The original article was published in the Iwate Nippo (July 25th edition). Read the original here.

A team of third-years from Morioka #1 High School in Morioka City – team name “Moriokande” – were selected for a special prize at an international contest held by CERN in Switzerland. In order to correctly understand radiation, they used household objects to measure how each one lessened radioactive waves. They then put together their research in English. CERN is the model for the ILC that Iwate Prefecture is working to realize, and the researchers there praised the students, saying, “They will be a motivation for us in the future.”

On the team were Kanezawa Haruku, Nakamura Toshiki, and Sasaki Haato. The contest was for high school students, and the top two teams will be given a chance to conduct an experiment at CERN. This was the 7th time for the contest, and there were 198 teams from 47 countries from Europe and the USA. The special prize goes out to ten teams that didn’t make it to the final 23, and this is the first time a Japanese team has gotten the honor.

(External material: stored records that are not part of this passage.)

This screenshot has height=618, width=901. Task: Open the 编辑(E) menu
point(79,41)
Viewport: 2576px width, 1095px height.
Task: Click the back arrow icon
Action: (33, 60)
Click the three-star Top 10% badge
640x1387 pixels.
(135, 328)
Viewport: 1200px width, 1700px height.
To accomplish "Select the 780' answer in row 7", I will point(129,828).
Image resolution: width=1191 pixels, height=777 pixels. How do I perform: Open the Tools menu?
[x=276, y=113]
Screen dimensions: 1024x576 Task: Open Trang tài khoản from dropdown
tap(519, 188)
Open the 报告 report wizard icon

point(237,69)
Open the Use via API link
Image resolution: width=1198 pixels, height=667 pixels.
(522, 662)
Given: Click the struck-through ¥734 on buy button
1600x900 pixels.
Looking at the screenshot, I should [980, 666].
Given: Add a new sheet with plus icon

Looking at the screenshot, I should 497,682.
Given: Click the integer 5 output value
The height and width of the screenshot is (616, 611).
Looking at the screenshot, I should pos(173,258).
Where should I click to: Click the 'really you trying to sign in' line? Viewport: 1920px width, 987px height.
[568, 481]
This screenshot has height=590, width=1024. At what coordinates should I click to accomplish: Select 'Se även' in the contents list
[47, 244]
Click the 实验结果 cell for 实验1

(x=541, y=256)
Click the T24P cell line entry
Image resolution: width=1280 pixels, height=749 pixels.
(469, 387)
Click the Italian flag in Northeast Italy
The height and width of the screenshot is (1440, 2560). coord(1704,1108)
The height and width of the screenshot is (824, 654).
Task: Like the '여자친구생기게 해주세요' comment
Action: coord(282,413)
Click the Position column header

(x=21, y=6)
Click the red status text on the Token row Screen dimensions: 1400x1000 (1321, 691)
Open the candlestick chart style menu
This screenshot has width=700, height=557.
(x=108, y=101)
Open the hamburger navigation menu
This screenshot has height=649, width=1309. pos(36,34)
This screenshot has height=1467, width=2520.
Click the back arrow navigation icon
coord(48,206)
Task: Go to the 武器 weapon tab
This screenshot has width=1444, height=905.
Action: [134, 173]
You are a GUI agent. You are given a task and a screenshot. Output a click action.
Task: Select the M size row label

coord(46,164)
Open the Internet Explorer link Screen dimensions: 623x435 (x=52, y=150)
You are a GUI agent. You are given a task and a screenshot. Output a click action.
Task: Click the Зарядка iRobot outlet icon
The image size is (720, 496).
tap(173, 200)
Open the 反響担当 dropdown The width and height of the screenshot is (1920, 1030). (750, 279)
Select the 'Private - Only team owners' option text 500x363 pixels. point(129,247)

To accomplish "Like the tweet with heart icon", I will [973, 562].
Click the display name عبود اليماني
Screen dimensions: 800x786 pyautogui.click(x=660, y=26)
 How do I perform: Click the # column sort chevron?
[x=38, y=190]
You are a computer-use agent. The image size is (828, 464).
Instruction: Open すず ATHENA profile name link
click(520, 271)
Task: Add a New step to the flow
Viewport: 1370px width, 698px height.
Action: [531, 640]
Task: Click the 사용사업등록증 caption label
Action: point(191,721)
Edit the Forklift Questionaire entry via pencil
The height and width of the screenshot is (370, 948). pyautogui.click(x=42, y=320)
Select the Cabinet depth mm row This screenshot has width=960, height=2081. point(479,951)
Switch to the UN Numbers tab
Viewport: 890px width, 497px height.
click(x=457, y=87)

In their research, the students beamed a radiation wave (beta wave) into a box filled with fog. They placed plastic objects, playing cards, and other household items inside to measure how they would lessen the radiation. This was to further develop their research that they had presented at an Iwate Prefectural competition held in October of last year, in which they had won first prize.

They began preparing in January 2020 to write their materials in English as well as to create a video that explained their research. They applied to the competition in March. Kanezawa, who wants to become a researcher in the future, said, “It was difficult to create English materials and put everything together in a video, but our activities were praised.”

Nakamura, who wishes to study and research abroad, said, “I learned the importance of trial and error.” Sasaki smiled, “It was a good opportunity to get experience figuring out how to analyze data gotten through an experiment.”

CERN has not released their reasoning for their selections, but according to Professor Yamamoto Akira, professor emeritus of KEK who works at CERN as a cooperating researcher, “They visualized the radioactive waves and observed them with objects they created, as well as took on the research themselves, which was why they were praised.”